Namaz, insanı adam eder, Adem yapar. Namaz insanı faziletli, erdemli, şefkatli, merhametli, hürmetli insan haline getirir. Namaz insanı, adaletli, istikametli, iktisatlı, medeni, temiz ve modern insan yapar. Namaz insanı, kamil, alim, halis, muhlis, cömert, edepli, terbiyeli, kısaca güzel ahlaklı bir insan haline getirir. Çünkü bu güzelliklerin kaynağı Allah’tır. İnsan o kaynağa yaklaştı ve yanaştı mı bu güzelliklerle dolmaması, süslenmemesi mümkün değildir. Namaz kılanın yüzünde namazın uru, secdenin izleri ve güzellikleri görünür. Namaz kılmayan bu süsten ve bu güzelliklerden mahrum kalır.
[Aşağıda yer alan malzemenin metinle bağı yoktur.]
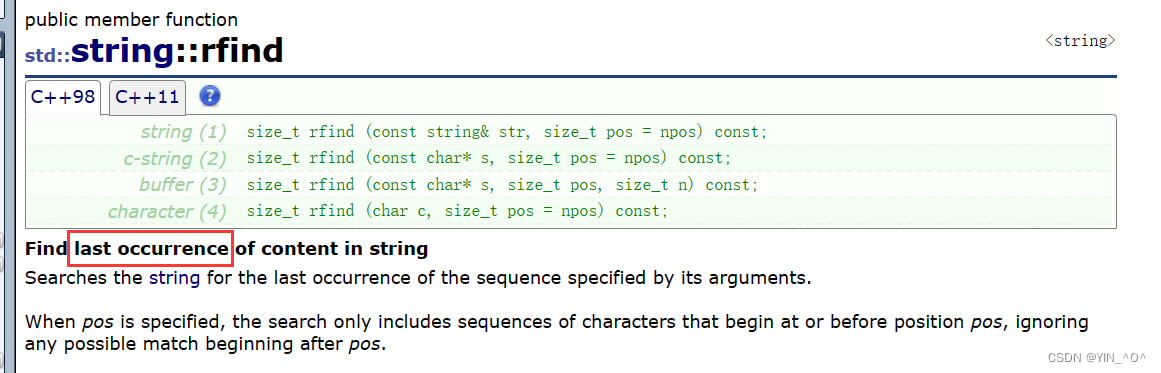The image size is (1161, 373).
Task: Click the <string> header reference
Action: tap(1080, 41)

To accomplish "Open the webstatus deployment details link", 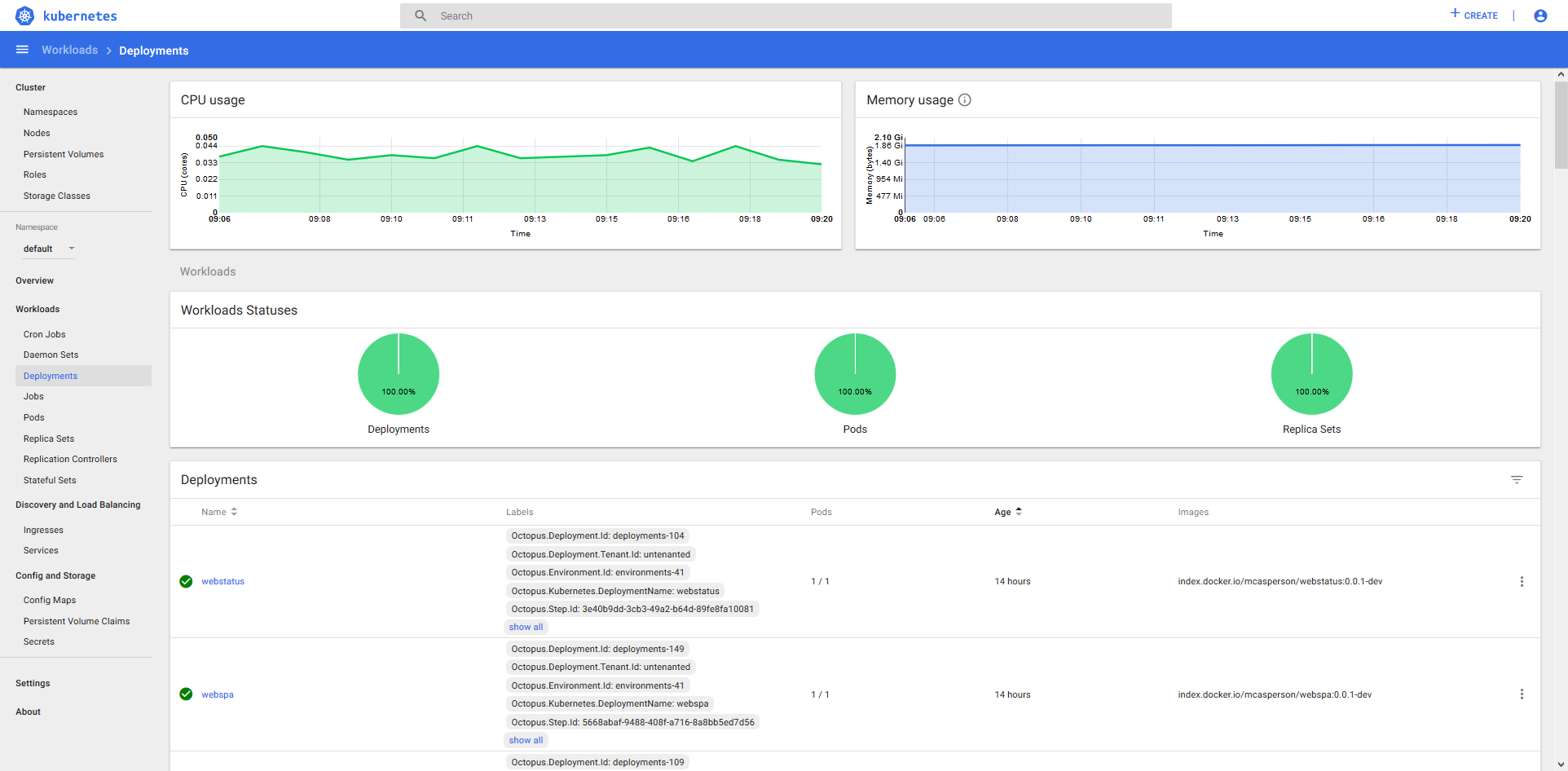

Makyaj ve maske güzelliklerinin peşine düşer, aldanır ve aldatır. İki cihanda da huzura hasret kalır.

Yüzünüzde secdenin güzellikleri görünsün.

Kalbiniz namazın sürur ve sevinciyle dolsun.

Aklınız iman ve Kur’an nuruyla aydınlansın.

İki cihanın huzur ve cenneti sizin olsun.